[Exercise details] Repeat the listing below in full and exactly, but without its pictures.

[Dataset records]

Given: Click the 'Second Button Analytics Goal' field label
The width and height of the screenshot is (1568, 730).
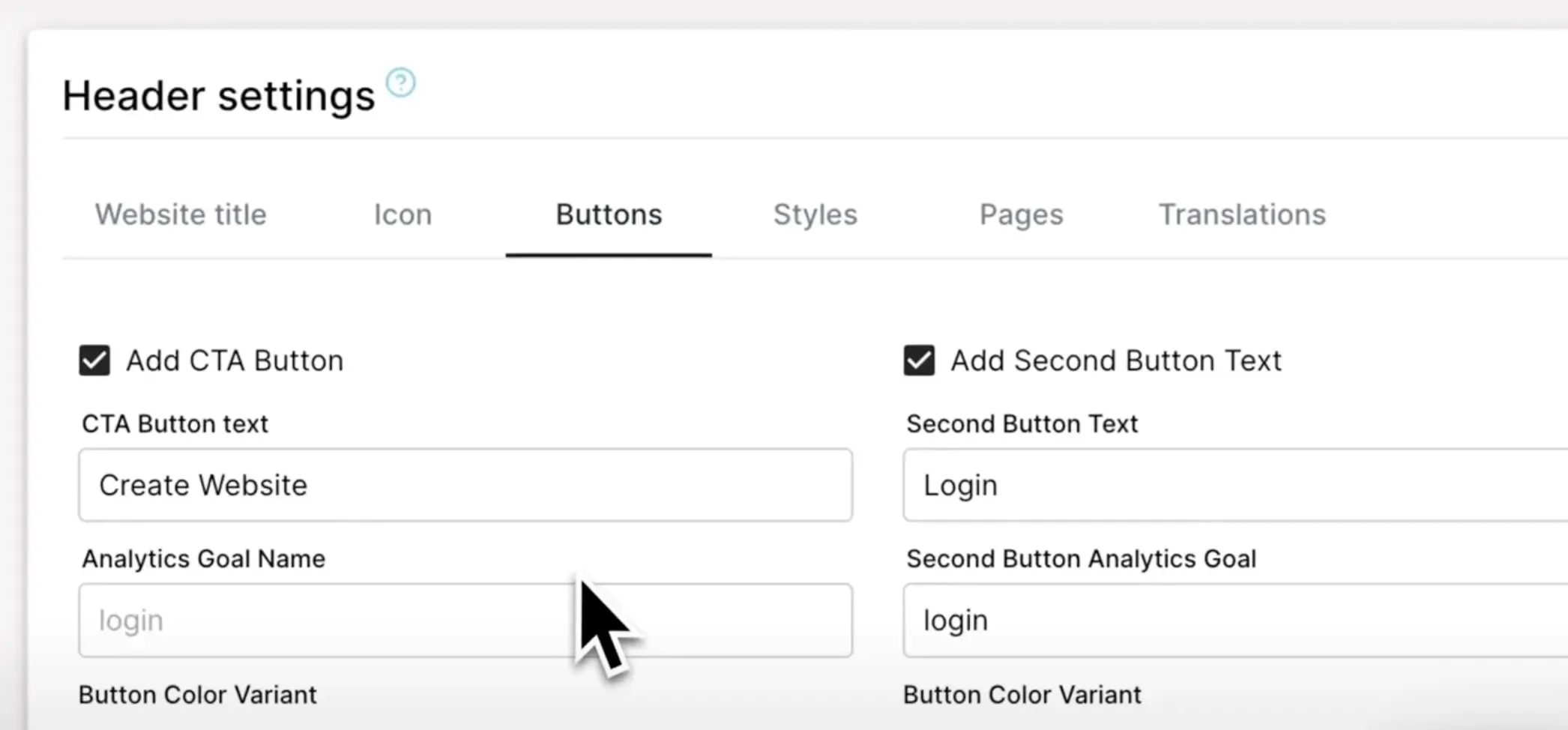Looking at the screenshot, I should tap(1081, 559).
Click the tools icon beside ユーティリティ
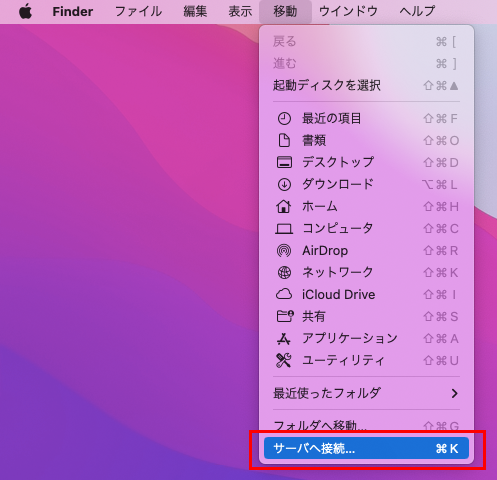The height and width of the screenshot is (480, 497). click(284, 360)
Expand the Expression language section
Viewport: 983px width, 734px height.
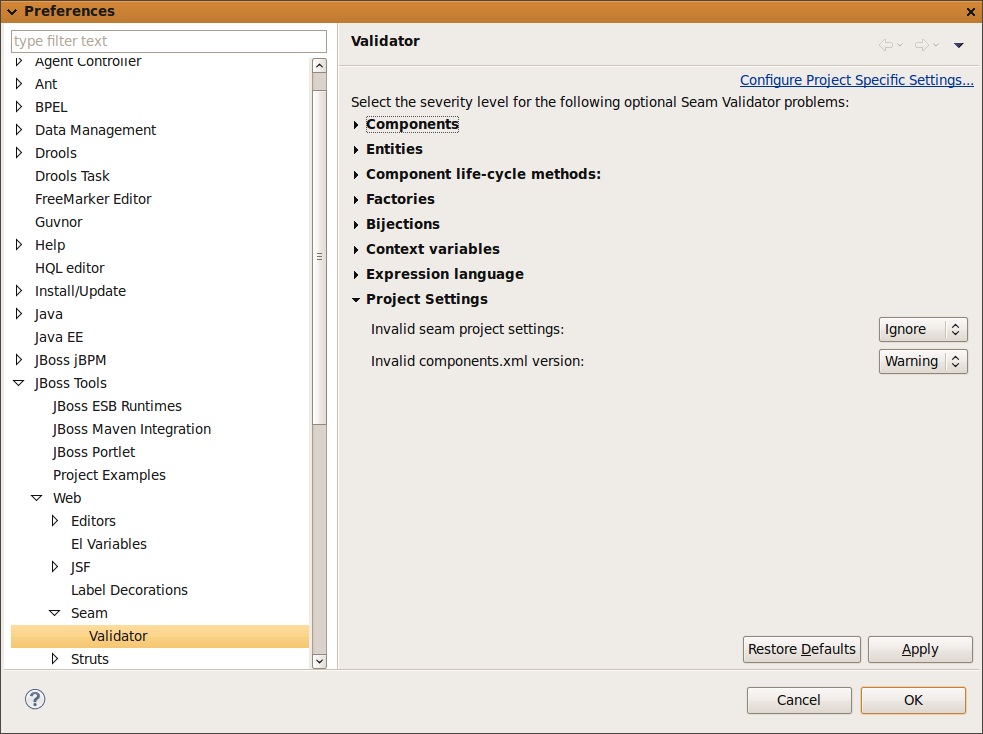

[Answer]
Given: Click the 'Second Button Analytics Goal' field label
The width and height of the screenshot is (1568, 730).
Looking at the screenshot, I should tap(1081, 559).
Click the tools icon beside ユーティリティ
The height and width of the screenshot is (480, 497). click(284, 360)
Expand the Expression language section
Viewport: 983px width, 734px height.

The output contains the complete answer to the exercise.